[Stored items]
* * * * * * *

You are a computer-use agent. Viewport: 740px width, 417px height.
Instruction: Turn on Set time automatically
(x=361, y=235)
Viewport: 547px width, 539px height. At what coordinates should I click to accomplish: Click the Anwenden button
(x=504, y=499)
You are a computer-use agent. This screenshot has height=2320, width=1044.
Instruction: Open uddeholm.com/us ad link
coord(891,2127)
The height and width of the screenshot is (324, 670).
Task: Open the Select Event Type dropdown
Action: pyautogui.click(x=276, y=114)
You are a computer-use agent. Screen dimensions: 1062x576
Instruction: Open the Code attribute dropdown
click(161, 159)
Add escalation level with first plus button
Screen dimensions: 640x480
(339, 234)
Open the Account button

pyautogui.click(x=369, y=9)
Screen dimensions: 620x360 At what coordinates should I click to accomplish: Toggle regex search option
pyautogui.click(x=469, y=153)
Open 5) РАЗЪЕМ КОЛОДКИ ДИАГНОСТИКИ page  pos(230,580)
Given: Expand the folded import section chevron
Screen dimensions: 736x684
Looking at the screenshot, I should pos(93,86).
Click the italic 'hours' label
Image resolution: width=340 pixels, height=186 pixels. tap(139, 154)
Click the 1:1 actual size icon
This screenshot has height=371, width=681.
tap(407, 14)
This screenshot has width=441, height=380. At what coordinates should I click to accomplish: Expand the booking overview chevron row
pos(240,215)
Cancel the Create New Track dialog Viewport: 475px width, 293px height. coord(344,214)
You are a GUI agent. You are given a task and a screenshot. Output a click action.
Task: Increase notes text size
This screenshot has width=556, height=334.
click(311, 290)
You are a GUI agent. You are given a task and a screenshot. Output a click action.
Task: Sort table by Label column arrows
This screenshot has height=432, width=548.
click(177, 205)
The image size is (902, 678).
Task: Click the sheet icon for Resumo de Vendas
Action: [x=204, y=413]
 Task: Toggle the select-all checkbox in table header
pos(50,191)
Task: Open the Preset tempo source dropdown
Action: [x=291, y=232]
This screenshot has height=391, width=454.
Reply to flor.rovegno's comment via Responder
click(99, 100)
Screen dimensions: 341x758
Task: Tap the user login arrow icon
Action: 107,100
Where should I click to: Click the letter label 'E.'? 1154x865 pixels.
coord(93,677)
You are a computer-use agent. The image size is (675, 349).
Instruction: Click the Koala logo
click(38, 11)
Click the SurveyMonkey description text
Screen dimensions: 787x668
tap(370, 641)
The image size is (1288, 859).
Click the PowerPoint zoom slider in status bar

* * * * * * *

Work item: Check each line of the entries above, and show every one holding the word "agent".

Response for this exercise:
You are a computer-use agent. Viewport: 740px width, 417px height.
You are a computer-use agent. This screenshot has height=2320, width=1044.
You are a computer-use agent. Screen dimensions: 1062x576
You are a GUI agent. You are given a task and a screenshot. Output a click action.
You are a GUI agent. You are given a task and a screenshot. Output a click action.
You are a computer-use agent. The image size is (675, 349).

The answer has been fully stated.